Sunday, August 2, 2020

"Trump is now going after a core pillar of our democracy. Will anyone do anything about it before it is too late?"



(CNN) On the same day that three former US presidents joined in a moving tribute to civil rights hero John Lewis and just after the release of government data showing the worst quarterly plunge in economic activity ever recorded, President Donald Trump tried to seize control of the news agenda with a jaw-dropping suggestion: Consider delaying the November election.
The idea, delivered in a tweet Thursday morning, was quickly blasted by commentators -- even members of Trump's own party in Congress. But it did keep his name in the headlines.

"It's insulting to the American public to even suggest that this sacred constitutional right should be undermined by an authoritarian President tanking in the national polls to Joe Biden," wrote historian Douglas Brinkley. "From the earliest days of the republic, regular elections and orderly transfer of power have been signatures of American democracy," he added, noting that even in wartime voting dates have been sacred.

But the tweet had a purpose, John Avlon pointed out: to sow doubt in the election results. Trump "is terrified that he will be exposed as a loser," and is "willing to dismantle faith in our democracy to avoid that personal pain."

In the New Yorker, Susan Glasser warned, "this is the kind of statement that should haunt your dreams. It is wannabe-dictator talk. It is dangerous even if it is not attached to any actions. And those who think that some actions will not follow have not been paying attention.

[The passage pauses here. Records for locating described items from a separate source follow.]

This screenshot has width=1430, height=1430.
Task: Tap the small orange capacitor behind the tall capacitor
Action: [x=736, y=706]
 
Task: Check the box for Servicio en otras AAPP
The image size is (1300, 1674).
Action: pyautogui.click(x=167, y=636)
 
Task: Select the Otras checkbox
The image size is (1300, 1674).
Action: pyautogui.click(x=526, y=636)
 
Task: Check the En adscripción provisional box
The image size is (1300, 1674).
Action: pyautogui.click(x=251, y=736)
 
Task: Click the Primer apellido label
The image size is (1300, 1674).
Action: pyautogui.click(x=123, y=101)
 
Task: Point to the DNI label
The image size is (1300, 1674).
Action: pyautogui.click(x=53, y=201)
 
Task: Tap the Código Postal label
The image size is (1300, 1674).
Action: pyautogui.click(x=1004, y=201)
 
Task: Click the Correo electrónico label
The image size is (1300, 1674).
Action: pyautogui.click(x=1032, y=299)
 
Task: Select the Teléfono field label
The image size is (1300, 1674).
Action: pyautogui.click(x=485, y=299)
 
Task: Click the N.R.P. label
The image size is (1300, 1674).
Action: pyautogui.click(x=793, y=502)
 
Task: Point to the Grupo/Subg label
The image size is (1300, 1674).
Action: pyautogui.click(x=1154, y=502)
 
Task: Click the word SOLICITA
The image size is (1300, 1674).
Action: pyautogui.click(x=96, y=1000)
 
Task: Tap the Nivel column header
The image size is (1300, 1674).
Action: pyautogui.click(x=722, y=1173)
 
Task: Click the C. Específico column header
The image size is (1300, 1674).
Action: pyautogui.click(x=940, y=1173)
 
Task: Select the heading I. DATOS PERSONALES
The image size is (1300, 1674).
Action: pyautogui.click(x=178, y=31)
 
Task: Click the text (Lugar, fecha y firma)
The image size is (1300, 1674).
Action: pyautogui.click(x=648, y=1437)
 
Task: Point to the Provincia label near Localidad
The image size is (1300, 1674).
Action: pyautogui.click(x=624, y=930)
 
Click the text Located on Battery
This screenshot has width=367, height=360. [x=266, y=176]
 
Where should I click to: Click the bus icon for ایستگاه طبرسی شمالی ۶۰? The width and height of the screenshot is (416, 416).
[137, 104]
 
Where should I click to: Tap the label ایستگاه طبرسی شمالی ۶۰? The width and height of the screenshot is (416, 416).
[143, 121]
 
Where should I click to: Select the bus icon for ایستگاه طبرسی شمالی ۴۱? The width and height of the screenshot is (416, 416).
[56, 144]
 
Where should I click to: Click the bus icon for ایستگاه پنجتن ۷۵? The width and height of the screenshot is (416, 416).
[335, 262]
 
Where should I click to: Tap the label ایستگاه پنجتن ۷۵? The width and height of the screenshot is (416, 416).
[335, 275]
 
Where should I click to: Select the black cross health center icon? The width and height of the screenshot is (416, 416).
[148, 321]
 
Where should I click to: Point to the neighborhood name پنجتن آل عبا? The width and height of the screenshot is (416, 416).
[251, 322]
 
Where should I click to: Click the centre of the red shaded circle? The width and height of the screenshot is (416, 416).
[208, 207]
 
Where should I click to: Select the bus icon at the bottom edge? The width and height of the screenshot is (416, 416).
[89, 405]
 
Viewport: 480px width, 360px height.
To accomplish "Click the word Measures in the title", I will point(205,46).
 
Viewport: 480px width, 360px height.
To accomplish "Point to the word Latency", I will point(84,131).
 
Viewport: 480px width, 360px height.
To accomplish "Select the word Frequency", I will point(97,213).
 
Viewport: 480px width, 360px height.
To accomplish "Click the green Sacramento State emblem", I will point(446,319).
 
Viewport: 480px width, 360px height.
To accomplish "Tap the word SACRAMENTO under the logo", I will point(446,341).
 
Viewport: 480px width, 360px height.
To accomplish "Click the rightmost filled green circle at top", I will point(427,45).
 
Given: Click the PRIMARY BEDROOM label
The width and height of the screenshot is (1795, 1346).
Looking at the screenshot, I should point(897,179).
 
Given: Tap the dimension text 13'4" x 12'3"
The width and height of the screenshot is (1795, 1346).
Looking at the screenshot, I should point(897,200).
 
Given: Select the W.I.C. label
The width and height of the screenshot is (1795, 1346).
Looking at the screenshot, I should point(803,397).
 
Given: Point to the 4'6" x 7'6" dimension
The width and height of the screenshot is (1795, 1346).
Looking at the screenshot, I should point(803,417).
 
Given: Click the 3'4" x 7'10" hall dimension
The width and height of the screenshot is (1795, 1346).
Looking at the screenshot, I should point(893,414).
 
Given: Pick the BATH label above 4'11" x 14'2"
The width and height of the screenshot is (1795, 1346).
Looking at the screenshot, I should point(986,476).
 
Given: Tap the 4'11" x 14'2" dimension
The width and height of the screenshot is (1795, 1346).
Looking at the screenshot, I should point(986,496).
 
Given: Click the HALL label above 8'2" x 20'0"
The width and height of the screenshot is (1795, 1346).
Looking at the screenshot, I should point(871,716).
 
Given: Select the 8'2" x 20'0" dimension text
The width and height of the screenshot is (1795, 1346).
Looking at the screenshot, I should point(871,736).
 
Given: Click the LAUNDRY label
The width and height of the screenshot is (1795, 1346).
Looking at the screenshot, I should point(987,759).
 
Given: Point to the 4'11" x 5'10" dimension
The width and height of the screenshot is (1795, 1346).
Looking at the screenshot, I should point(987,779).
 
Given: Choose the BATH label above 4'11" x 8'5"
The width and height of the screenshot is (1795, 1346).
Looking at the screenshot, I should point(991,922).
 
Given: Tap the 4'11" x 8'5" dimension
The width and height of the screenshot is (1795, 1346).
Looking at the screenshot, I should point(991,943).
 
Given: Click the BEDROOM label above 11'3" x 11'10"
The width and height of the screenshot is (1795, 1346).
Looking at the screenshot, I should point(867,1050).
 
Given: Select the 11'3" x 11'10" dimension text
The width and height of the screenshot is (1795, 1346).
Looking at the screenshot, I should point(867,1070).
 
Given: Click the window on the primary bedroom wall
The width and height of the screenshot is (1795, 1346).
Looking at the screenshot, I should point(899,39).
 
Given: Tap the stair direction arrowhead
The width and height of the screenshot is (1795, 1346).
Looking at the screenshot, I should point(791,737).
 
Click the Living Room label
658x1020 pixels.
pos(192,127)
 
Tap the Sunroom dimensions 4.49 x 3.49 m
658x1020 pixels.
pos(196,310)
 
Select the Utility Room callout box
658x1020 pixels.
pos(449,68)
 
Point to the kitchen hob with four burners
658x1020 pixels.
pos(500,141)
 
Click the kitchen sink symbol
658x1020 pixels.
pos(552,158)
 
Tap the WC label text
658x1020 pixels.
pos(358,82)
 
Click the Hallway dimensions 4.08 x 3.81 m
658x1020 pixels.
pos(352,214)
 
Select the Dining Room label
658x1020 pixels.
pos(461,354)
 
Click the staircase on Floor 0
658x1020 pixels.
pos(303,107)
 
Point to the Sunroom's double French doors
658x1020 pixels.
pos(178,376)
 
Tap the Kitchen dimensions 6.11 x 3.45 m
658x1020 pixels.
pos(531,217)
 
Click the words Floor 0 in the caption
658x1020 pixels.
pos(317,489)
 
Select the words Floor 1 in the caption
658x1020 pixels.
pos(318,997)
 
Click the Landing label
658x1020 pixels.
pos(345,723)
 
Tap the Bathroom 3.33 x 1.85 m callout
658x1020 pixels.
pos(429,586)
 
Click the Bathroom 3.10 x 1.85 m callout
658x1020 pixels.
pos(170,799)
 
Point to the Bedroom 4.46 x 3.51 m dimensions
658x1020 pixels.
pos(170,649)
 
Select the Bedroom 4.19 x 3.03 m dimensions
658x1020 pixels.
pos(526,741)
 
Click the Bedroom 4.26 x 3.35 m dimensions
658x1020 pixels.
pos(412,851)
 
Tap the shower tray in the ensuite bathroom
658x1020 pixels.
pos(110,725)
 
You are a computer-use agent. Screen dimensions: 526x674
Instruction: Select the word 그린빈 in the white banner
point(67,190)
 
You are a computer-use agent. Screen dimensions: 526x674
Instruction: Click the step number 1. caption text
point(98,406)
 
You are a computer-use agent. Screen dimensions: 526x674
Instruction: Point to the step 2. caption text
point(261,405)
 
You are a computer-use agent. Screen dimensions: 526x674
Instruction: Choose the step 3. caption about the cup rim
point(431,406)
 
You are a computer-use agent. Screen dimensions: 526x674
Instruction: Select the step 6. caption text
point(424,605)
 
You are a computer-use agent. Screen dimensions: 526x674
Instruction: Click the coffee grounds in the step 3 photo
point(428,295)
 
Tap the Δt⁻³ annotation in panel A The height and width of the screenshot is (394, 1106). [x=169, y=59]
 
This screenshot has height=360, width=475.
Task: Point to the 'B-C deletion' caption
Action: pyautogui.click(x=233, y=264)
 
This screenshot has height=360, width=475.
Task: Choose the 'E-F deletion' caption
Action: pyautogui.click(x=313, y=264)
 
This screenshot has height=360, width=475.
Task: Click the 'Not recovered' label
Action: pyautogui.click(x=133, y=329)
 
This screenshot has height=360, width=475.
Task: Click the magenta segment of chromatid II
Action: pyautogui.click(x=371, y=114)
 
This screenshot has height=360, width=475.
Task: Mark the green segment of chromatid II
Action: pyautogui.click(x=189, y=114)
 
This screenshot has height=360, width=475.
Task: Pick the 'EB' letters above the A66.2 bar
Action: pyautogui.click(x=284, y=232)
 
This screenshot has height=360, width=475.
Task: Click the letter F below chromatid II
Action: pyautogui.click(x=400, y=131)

My alarm stems from having covered Russia when Vladimir Putin was dismantling the fragile, flawed democratic institutions that the country had established after the fall of the Soviet Union."

"The upcoming election is our biggest opportunity to check a runaway President," noted Julian Zelizer. But with his attacks on the legitimacy of the election and on mail-in voting, Zelizer wrote, "Trump is now going after a core pillar of our democracy ... will anyone do anything about it before it is too late?" (CNN).